What to produce: Reproduce every record below, character by character.

Saved data entries:
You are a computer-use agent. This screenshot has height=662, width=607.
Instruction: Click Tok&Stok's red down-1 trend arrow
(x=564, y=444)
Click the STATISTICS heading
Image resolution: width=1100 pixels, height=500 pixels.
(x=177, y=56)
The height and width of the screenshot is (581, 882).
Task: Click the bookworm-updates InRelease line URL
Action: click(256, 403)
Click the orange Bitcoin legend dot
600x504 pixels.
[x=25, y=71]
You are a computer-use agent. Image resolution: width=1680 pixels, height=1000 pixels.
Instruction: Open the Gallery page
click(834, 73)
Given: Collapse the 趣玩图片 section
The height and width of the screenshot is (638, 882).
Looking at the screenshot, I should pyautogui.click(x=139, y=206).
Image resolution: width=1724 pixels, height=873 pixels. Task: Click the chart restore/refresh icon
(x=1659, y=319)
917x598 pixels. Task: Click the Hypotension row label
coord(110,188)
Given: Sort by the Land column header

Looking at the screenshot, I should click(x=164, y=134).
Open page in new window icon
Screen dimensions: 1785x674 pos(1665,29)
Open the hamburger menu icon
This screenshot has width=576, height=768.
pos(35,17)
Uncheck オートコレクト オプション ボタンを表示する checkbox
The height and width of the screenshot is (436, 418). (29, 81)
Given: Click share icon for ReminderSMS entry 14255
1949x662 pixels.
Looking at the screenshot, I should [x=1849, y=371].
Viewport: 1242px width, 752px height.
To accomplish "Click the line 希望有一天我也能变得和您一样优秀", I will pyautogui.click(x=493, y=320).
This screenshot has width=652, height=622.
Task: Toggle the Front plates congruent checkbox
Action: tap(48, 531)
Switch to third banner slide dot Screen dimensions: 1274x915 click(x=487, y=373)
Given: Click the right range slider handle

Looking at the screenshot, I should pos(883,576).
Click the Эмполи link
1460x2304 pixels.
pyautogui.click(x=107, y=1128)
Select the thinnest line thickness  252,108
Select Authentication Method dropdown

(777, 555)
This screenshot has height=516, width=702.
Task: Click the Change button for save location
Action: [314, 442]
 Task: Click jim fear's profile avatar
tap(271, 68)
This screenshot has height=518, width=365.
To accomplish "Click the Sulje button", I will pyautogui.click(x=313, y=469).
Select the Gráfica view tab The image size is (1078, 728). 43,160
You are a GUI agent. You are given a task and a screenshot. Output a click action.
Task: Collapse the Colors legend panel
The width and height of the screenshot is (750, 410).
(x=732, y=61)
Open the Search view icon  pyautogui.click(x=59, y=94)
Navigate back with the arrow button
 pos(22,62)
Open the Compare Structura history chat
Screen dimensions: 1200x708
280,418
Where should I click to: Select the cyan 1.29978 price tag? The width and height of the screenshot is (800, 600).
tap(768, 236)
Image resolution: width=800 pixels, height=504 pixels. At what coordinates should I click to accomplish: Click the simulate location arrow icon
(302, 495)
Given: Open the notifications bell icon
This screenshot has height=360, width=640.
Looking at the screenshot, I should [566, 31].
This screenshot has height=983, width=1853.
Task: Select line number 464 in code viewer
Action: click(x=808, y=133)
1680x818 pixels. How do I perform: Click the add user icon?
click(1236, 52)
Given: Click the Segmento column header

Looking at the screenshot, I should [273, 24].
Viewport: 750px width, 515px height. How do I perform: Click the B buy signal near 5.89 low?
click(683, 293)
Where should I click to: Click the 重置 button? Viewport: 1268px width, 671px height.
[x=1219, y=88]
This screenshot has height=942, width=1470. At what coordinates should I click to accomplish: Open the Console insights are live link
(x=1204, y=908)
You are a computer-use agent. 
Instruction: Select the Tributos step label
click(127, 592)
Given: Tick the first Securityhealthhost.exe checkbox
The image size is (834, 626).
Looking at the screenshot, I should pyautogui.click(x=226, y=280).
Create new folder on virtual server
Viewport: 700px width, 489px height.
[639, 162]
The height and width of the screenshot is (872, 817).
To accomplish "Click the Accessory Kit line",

Your solution:
You are a computer-use agent. This screenshot has height=662, width=607.
Instruction: Click Tok&Stok's red down-1 trend arrow
(x=564, y=444)
Click the STATISTICS heading
Image resolution: width=1100 pixels, height=500 pixels.
(x=177, y=56)
The height and width of the screenshot is (581, 882).
Task: Click the bookworm-updates InRelease line URL
Action: click(256, 403)
Click the orange Bitcoin legend dot
600x504 pixels.
[x=25, y=71]
You are a computer-use agent. Image resolution: width=1680 pixels, height=1000 pixels.
Instruction: Open the Gallery page
click(834, 73)
Given: Collapse the 趣玩图片 section
The height and width of the screenshot is (638, 882).
Looking at the screenshot, I should pyautogui.click(x=139, y=206).
Image resolution: width=1724 pixels, height=873 pixels. Task: Click the chart restore/refresh icon
(x=1659, y=319)
917x598 pixels. Task: Click the Hypotension row label
coord(110,188)
Given: Sort by the Land column header

Looking at the screenshot, I should click(x=164, y=134).
Open page in new window icon
Screen dimensions: 1785x674 pos(1665,29)
Open the hamburger menu icon
This screenshot has width=576, height=768.
pos(35,17)
Uncheck オートコレクト オプション ボタンを表示する checkbox
The height and width of the screenshot is (436, 418). (29, 81)
Given: Click share icon for ReminderSMS entry 14255
1949x662 pixels.
Looking at the screenshot, I should [x=1849, y=371].
Viewport: 1242px width, 752px height.
To accomplish "Click the line 希望有一天我也能变得和您一样优秀", I will pyautogui.click(x=493, y=320).
This screenshot has width=652, height=622.
Task: Toggle the Front plates congruent checkbox
Action: tap(48, 531)
Switch to third banner slide dot Screen dimensions: 1274x915 click(x=487, y=373)
Given: Click the right range slider handle

Looking at the screenshot, I should pos(883,576).
Click the Эмполи link
1460x2304 pixels.
pyautogui.click(x=107, y=1128)
Select the thinnest line thickness  252,108
Select Authentication Method dropdown

(777, 555)
This screenshot has height=516, width=702.
Task: Click the Change button for save location
Action: [314, 442]
 Task: Click jim fear's profile avatar
tap(271, 68)
This screenshot has height=518, width=365.
To accomplish "Click the Sulje button", I will pyautogui.click(x=313, y=469).
Select the Gráfica view tab The image size is (1078, 728). 43,160
You are a GUI agent. You are given a task and a screenshot. Output a click action.
Task: Collapse the Colors legend panel
The width and height of the screenshot is (750, 410).
(x=732, y=61)
Open the Search view icon  pyautogui.click(x=59, y=94)
Navigate back with the arrow button
 pos(22,62)
Open the Compare Structura history chat
Screen dimensions: 1200x708
280,418
Where should I click to: Select the cyan 1.29978 price tag? The width and height of the screenshot is (800, 600).
tap(768, 236)
Image resolution: width=800 pixels, height=504 pixels. At what coordinates should I click to accomplish: Click the simulate location arrow icon
(302, 495)
Given: Open the notifications bell icon
This screenshot has height=360, width=640.
Looking at the screenshot, I should [566, 31].
This screenshot has height=983, width=1853.
Task: Select line number 464 in code viewer
Action: click(x=808, y=133)
1680x818 pixels. How do I perform: Click the add user icon?
click(1236, 52)
Given: Click the Segmento column header

Looking at the screenshot, I should [273, 24].
Viewport: 750px width, 515px height. How do I perform: Click the B buy signal near 5.89 low?
click(683, 293)
Where should I click to: Click the 重置 button? Viewport: 1268px width, 671px height.
[x=1219, y=88]
This screenshot has height=942, width=1470. At what coordinates should I click to accomplish: Open the Console insights are live link
(x=1204, y=908)
You are a computer-use agent. 
Instruction: Select the Tributos step label
click(127, 592)
Given: Tick the first Securityhealthhost.exe checkbox
The image size is (834, 626).
Looking at the screenshot, I should pyautogui.click(x=226, y=280).
Create new folder on virtual server
Viewport: 700px width, 489px height.
[639, 162]
The height and width of the screenshot is (872, 817).
To accomplish "Click the Accessory Kit line",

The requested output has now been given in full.